PSW Chiropractic Care, P.C. v Maryland Cas. Co., 2011 NY Slip Op 51719(U) (App. Term, 2nd, 11th & 13th Jud. Dists. 2011)
At the nonjury trial of this action by a provider to recover assigned first-party no-fault benefits, the sole issue was the medical necessity of chiropractic treatment rendered to plaintiff's assignor. Defendant's expert medical witness, who had performed two independent medical examinations of plaintiff's assignor on defendant's behalf, testified that the chiropractic treatment at issue was not medically necessary. In a decision after trial, the Civil Court found in favor of plaintiff in the principal sum of $4,246.20. Defendant appeals from the decision. A judgment was subsequently entered, from which the appeal is deemed to have been taken (see CPLR 5520 [c]).
The decision of a fact-finding court should not be disturbed upon appeal unless it is obvious that the court's conclusions could not be reached under any fair interpretation of the evidence (see Claridge Gardens v Menotti, 160 AD2d 544 [1990]). The determination of a trier of fact as to issues of credibility is given substantial deference, as a trial court's opportunity to observe and evaluate the testimony and demeanor of witnesses affords it a better perspective from which to assess their credibility (see Vizzari v State of New York, 184 AD2d 564 [1992]; Kincade v Kincade, 178 AD2d 510 [1991]).
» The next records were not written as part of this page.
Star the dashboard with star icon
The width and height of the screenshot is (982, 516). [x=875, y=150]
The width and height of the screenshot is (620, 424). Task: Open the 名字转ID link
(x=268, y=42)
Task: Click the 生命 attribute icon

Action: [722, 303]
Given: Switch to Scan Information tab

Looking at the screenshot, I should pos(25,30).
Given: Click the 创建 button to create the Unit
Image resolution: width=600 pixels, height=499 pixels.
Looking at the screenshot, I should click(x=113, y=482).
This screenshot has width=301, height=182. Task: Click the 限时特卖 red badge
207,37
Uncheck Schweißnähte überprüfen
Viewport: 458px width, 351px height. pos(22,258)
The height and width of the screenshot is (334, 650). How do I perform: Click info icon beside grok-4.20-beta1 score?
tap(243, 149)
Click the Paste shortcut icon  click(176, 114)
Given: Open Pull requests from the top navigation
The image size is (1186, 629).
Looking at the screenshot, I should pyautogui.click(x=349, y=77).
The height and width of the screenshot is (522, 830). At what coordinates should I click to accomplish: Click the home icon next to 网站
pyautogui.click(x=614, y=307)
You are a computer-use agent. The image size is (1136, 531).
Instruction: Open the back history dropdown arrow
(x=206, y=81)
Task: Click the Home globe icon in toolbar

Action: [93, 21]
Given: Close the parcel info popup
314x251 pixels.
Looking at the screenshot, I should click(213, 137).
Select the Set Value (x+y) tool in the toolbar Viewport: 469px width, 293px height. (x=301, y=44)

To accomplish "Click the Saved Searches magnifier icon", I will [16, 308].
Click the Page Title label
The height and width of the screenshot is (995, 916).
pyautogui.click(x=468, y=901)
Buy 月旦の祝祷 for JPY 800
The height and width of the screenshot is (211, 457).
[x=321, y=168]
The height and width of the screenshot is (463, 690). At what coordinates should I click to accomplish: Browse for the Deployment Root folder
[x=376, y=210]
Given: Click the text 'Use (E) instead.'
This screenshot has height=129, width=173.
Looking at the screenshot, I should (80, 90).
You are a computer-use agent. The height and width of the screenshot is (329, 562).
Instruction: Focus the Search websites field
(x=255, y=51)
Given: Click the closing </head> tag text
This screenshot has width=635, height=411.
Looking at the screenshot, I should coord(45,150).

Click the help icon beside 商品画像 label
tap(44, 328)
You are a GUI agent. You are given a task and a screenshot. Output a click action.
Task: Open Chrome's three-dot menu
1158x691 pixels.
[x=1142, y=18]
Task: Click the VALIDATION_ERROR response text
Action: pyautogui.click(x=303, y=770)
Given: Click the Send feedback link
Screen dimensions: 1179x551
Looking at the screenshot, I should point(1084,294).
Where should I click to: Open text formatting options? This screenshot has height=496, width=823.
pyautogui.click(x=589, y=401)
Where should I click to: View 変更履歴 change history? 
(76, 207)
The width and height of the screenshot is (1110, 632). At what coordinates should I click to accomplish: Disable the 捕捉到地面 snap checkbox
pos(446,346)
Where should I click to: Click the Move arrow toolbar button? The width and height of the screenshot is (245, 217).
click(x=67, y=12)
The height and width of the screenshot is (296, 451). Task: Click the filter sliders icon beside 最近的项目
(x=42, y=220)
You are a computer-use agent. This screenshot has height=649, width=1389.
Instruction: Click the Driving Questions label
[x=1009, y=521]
In the present case, the record supports the determination of the Civil Court, based upon its assessment of the credibility of defendant's witness and the proof
adduced at trial, that defendant failed to satisfy its burden of proving that the disputed chiropractic services were not medically necessary. As we find no basis to disturb the Civil Court's findings, the judgment is affirmed.Steinhardt, J.P., and Rios, J., concur.
Golia, J., dissents in a separate memorandum.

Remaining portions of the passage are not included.